Aunque también estaba sobre la mesa la posibilidad de que lo que me mantuvo ese tiempo en vela fuese la perturbación que me provocaste al estar tan cerca, el inhalar profundo y aún sentir a mi alrededor tu aroma atascado en mi cabello, como una suerte de planta enredadera de pantano, que no pretendía soltarme hasta estar segura de que mis pulmones estaban llenos de lodo. Que ya estaba muerto.

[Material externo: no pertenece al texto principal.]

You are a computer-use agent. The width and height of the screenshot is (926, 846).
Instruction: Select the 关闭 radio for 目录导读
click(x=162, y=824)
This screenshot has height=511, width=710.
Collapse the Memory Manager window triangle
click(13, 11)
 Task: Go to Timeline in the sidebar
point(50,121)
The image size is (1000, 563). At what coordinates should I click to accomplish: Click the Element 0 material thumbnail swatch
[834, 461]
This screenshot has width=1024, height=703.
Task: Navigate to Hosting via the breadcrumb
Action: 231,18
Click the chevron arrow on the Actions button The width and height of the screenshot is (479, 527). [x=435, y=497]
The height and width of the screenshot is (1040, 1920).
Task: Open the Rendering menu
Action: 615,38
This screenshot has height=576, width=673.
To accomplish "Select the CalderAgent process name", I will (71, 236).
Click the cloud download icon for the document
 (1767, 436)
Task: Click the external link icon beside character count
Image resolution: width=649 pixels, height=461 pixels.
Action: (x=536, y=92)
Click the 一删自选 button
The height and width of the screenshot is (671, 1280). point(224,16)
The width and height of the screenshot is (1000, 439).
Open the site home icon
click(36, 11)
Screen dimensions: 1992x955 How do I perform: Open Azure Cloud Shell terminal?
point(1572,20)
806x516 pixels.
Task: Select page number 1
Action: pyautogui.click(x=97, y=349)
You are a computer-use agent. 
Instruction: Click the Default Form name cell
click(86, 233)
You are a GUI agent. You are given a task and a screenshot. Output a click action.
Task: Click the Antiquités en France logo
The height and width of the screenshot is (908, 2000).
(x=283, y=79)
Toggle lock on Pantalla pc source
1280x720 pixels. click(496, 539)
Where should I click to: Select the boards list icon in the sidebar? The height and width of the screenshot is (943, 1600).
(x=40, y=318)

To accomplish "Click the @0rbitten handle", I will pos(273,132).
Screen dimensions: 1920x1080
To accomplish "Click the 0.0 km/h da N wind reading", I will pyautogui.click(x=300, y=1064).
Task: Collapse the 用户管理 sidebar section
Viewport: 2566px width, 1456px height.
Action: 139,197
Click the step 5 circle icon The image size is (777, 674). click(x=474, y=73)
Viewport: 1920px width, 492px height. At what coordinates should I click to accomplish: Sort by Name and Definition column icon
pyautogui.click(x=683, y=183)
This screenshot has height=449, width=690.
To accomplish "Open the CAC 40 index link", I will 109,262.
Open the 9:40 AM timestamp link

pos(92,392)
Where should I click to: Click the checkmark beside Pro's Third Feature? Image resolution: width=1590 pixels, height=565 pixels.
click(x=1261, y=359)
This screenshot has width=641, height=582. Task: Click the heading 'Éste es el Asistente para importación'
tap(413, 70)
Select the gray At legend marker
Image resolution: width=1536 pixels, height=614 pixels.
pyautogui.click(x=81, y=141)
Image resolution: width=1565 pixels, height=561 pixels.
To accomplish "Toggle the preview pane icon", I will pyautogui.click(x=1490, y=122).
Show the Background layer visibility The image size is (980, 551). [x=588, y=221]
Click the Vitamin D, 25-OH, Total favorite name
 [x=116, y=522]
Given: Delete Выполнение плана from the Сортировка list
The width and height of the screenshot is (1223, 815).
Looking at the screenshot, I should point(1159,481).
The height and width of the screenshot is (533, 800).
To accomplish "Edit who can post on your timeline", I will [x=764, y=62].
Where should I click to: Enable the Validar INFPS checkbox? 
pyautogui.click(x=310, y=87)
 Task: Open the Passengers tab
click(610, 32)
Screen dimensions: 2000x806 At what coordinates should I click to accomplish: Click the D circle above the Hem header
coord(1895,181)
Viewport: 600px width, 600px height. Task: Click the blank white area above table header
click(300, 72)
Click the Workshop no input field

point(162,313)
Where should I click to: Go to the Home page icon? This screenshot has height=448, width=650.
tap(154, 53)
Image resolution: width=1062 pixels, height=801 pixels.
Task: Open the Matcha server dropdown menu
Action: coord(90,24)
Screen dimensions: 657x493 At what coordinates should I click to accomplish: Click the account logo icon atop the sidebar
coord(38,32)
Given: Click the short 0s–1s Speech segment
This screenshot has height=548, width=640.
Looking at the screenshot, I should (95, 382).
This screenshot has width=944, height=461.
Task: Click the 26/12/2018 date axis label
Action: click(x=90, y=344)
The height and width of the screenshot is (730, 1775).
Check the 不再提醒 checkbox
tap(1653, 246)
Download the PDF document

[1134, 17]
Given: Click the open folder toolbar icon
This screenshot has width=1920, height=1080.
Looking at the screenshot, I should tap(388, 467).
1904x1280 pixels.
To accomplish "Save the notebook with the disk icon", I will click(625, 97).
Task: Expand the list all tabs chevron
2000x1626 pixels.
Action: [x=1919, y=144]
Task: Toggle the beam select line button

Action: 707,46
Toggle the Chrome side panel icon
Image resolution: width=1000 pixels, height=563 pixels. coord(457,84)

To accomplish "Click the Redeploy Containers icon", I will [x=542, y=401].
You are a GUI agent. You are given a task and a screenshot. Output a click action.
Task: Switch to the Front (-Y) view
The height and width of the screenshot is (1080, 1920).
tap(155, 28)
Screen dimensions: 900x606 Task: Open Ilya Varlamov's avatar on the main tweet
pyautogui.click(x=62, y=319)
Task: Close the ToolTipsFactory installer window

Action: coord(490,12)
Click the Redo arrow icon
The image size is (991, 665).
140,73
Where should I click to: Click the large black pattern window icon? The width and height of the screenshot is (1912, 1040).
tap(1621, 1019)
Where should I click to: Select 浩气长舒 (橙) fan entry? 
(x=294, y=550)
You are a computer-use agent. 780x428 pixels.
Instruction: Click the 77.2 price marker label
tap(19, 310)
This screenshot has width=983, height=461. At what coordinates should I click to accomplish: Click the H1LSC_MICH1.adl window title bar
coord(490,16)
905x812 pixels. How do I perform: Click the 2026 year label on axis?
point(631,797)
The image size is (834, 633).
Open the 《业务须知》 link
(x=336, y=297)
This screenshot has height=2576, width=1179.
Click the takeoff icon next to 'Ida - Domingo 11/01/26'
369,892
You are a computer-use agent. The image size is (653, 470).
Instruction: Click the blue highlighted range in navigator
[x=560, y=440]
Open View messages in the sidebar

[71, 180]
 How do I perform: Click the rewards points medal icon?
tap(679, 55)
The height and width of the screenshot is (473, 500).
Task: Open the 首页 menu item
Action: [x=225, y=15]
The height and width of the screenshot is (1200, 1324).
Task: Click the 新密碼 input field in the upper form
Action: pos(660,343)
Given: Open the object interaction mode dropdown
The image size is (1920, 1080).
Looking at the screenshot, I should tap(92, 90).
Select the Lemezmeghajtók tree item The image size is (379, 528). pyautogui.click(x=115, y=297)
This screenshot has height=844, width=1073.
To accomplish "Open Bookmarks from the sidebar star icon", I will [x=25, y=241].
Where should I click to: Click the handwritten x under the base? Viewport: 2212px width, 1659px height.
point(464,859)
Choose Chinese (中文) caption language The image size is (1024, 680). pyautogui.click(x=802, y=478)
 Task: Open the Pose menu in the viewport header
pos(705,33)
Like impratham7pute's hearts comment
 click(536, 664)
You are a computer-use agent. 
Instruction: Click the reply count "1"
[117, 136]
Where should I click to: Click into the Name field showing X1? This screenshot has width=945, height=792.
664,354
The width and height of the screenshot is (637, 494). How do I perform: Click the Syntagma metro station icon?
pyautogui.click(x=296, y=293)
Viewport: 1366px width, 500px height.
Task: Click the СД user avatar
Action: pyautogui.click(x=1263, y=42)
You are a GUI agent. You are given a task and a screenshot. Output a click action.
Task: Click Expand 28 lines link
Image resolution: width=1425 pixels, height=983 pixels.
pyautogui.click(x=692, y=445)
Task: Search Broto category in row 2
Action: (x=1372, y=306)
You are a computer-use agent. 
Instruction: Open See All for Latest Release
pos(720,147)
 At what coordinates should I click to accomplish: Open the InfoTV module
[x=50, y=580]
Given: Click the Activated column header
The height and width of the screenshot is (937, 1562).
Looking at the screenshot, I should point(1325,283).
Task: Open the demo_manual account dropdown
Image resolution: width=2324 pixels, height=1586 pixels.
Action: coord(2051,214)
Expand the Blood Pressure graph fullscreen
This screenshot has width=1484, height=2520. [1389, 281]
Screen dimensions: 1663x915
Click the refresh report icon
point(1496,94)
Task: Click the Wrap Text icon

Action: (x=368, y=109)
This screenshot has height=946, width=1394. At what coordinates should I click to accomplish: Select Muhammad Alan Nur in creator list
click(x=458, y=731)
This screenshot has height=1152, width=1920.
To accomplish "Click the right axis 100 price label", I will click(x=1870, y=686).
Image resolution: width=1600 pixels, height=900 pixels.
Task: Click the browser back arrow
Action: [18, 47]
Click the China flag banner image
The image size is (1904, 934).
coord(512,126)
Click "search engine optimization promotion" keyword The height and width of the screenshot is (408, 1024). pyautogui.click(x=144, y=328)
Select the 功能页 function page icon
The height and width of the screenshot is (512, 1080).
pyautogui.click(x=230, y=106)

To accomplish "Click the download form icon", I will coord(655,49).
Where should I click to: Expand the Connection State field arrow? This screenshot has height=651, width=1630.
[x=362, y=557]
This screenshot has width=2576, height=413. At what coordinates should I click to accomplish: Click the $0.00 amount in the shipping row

Aunque si quieres que sea honesto, también existe una tercera posibilidad, y esta es que cada vez que cerré los ojos con la esperanza de encontrarme con un sueño tan profundo que se pareciese más a la muerte que al descanso, todo lo que vi fraguado en mis párpados eran las quemaduras que ahora te atravesaban esa piel pálida, la forma en que interrumpan el sendero cerúleo de tus venas. Esos antebrazos adornados con el rojo brillante que con el pasar de las horas y los días se volvería marrón, me arrebataron el sueño. El cuello esbelto, con esa marca que quien no te viera con detenimiento podría confundir muy fácil con el rastro de un beso acalorado. Había calor, eso no puedo esconderlo, y a veces la ceniza se parecía mucho a las caricias.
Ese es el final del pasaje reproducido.